# Please help the prairie dogs



## jason311 (Oct 30, 2006)

Hello everyone,
My wife got a call today from a friend in lawton oklahoma. The city had decided to kill off all the prairie dogs in a local park. It cost them 163,000 to posion them when it would have only been 200,000 to relocate them to a sanctuary.
Here is a link to the story
http://www.kswo.com/Global/story.asp?S=6161853
They did this in the middle of the night without notifying any of the residents.They knew they were doing wrong.
Here is a link for a petition to stop this from happening again.

www.petitiononline.com/savelapd

Please sign and help the little guys out!
Thanks


----------



## JanS (Apr 14, 2004)

It's bad enough that they poisoned them, but I'd be really ticked if they used all of that poison in my neighborhood.

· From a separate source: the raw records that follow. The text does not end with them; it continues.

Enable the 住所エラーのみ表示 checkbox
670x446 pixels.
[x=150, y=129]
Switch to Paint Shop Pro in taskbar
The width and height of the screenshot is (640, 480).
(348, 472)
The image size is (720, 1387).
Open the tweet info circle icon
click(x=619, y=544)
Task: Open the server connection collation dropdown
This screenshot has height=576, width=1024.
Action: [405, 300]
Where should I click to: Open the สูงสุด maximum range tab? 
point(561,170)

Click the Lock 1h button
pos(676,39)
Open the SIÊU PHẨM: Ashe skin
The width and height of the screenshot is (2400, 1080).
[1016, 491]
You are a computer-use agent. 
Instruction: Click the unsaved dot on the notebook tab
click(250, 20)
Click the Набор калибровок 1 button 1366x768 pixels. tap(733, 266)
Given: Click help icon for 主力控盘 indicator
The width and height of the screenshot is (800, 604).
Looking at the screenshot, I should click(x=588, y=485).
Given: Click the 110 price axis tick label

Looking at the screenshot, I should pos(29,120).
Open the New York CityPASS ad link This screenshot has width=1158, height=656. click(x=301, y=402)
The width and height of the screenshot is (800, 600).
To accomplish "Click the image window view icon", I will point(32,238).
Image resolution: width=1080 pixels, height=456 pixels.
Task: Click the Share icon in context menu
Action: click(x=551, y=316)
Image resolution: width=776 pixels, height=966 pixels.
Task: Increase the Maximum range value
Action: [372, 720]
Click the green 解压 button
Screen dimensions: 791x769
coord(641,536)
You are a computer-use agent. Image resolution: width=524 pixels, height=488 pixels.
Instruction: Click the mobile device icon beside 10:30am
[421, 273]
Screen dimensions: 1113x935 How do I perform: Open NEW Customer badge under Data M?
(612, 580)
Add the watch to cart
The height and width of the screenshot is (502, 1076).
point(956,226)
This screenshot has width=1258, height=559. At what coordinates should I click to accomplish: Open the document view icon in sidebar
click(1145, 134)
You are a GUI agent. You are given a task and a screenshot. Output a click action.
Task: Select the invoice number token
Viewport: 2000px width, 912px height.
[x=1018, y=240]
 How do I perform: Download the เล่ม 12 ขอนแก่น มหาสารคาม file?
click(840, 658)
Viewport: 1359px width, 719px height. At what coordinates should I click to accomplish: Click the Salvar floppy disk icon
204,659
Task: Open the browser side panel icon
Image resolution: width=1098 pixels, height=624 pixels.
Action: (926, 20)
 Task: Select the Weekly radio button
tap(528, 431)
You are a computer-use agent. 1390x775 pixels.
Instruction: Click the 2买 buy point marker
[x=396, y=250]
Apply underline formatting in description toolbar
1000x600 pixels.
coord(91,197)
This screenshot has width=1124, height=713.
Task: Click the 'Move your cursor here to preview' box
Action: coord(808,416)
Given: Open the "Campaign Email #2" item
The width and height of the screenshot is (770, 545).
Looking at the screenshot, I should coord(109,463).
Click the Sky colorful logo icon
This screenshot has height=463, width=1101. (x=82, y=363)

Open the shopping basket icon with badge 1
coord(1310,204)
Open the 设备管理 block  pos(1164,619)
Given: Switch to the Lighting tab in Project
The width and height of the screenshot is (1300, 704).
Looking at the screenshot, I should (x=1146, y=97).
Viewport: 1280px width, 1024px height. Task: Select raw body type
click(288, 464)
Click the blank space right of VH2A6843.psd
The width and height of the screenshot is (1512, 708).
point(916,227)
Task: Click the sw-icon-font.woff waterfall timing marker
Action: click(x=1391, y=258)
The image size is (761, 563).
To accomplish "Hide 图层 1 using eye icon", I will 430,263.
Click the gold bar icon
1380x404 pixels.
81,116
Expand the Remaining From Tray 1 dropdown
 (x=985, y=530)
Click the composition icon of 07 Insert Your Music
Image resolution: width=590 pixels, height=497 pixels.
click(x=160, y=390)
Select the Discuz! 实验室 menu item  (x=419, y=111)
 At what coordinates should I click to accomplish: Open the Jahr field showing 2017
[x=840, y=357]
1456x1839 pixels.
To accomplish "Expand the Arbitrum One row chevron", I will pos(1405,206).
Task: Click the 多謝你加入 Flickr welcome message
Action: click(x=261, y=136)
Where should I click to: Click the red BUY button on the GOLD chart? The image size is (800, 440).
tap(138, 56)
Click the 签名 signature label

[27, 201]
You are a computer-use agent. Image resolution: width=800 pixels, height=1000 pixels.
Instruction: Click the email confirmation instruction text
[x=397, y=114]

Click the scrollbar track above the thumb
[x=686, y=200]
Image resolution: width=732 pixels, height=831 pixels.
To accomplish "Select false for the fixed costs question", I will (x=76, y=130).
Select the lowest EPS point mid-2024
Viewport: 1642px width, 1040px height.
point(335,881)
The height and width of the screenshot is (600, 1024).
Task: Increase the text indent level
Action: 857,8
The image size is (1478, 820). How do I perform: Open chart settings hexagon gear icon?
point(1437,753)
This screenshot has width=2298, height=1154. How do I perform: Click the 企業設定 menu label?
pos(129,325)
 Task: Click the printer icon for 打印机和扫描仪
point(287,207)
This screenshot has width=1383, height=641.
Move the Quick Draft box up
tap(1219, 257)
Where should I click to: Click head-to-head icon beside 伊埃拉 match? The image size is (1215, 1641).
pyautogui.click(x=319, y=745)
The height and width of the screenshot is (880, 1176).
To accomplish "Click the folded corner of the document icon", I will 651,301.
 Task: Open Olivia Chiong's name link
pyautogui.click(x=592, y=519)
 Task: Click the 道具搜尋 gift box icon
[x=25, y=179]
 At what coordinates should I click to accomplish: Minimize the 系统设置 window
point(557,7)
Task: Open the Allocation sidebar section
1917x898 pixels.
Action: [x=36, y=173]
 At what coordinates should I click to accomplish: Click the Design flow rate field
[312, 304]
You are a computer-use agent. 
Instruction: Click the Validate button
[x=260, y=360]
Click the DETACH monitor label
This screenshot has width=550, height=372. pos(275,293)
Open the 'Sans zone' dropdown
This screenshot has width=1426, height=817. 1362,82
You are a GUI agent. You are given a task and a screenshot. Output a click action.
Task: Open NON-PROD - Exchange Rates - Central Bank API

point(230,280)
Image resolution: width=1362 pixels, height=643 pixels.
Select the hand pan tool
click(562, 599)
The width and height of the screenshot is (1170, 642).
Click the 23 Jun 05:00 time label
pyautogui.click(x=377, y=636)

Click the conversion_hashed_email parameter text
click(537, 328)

I see someone had been having fun with signing the petition using naughty names, so it may not be taken too seriously unless someone goes through and deletes those.


----------



## jason311 (Oct 30, 2006)

Yeah I'm sure they will end up deleting those names.Kids that don't have anything better to do. The bad thing is they did it without telling anyone.They knew if they had said they were going to do it,alot of people would have something to say about it.My wife has helped relocate another group years ago.It can be done they just did what they wanted this time.


----------